> **Request**: Set out every line of the records below as a numbered list, skipping blank lines and leaving the pictures out.

(Dataset excerpt)
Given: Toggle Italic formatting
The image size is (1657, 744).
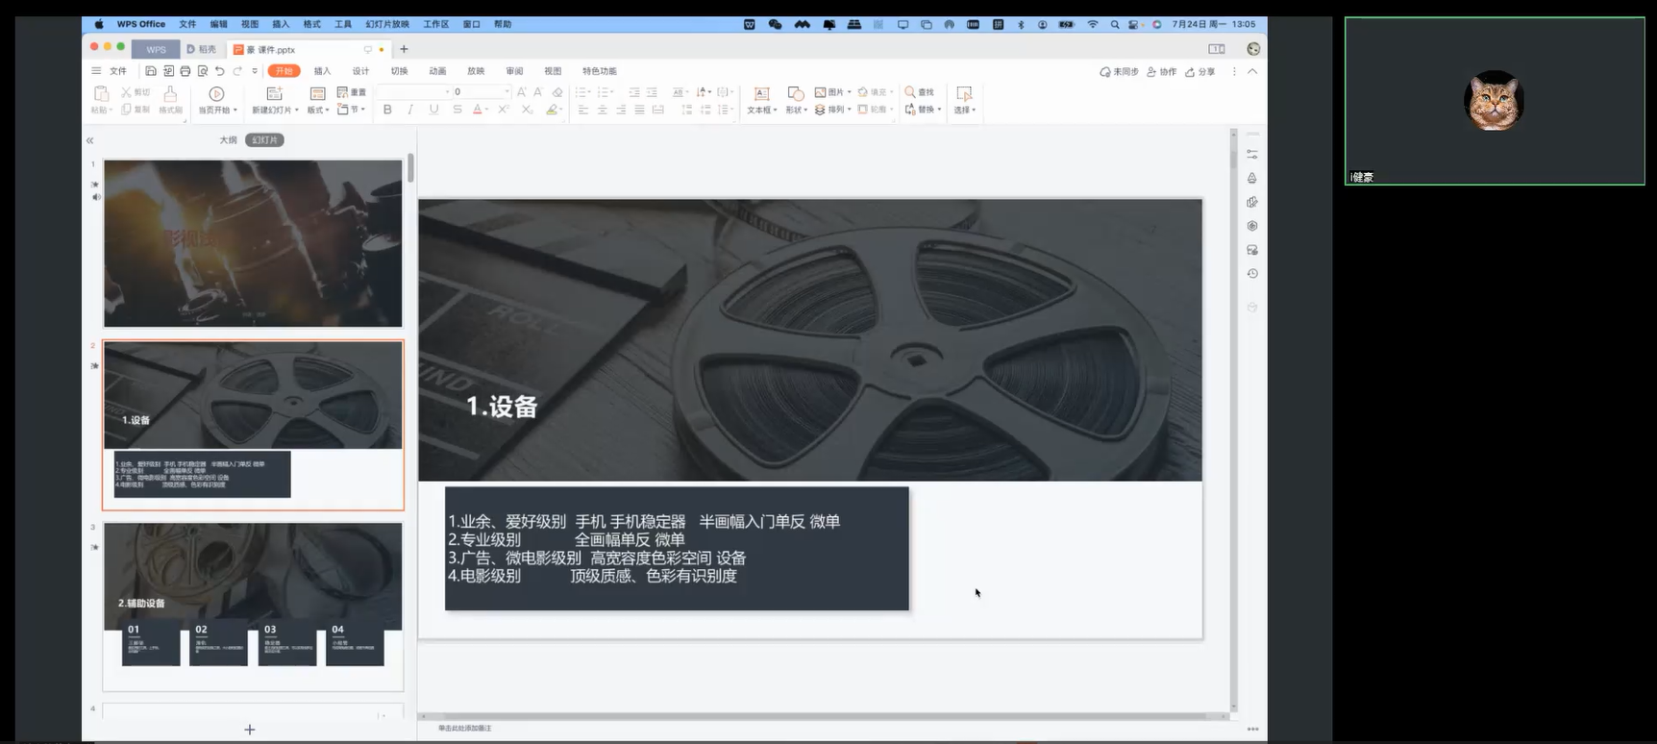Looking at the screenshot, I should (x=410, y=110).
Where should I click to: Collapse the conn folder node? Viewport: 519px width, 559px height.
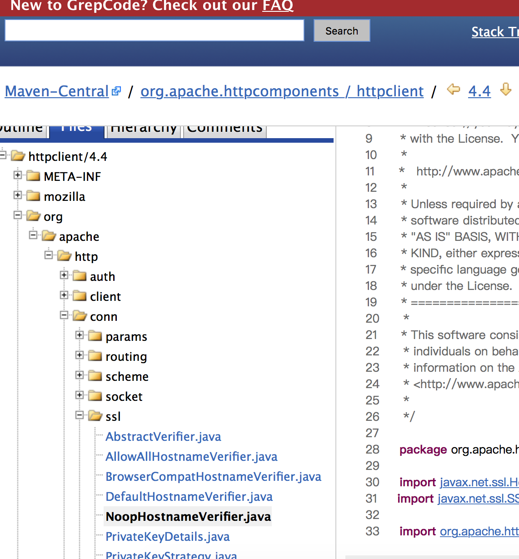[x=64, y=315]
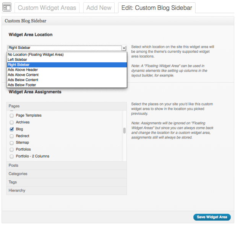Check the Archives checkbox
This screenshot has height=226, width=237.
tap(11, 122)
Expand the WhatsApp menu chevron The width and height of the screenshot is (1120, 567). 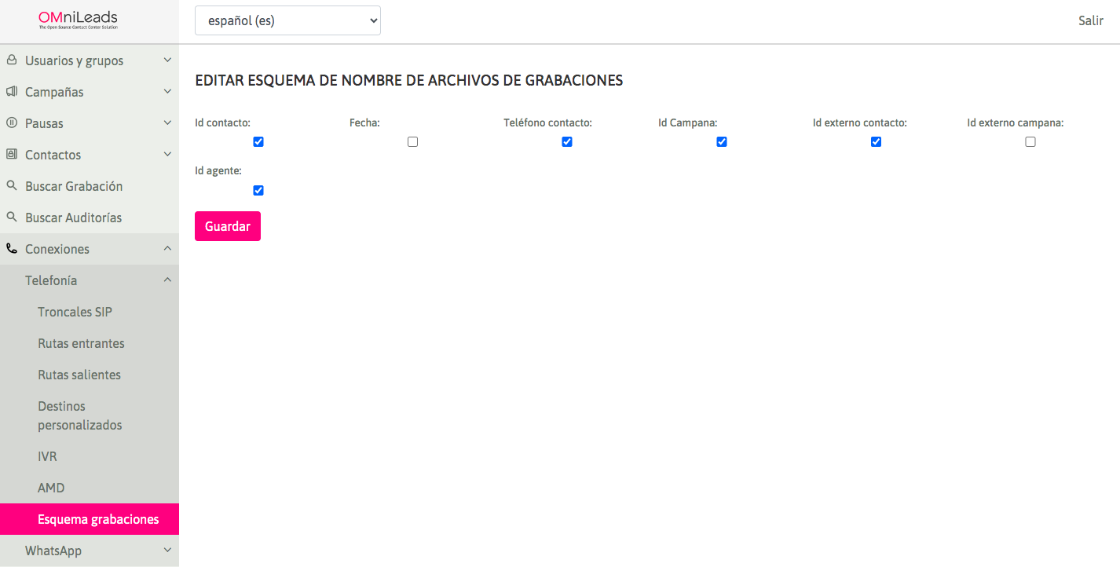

> **Task solution**:
1. Given: Toggle Italic formatting
2. The image size is (1657, 744).
3. Looking at the screenshot, I should (x=410, y=110).
4. Where should I click to: Collapse the conn folder node? Viewport: 519px width, 559px height.
5. [x=64, y=315]
6. Check the Archives checkbox
7. This screenshot has height=226, width=237.
8. tap(11, 122)
9. Expand the WhatsApp menu chevron The width and height of the screenshot is (1120, 567). 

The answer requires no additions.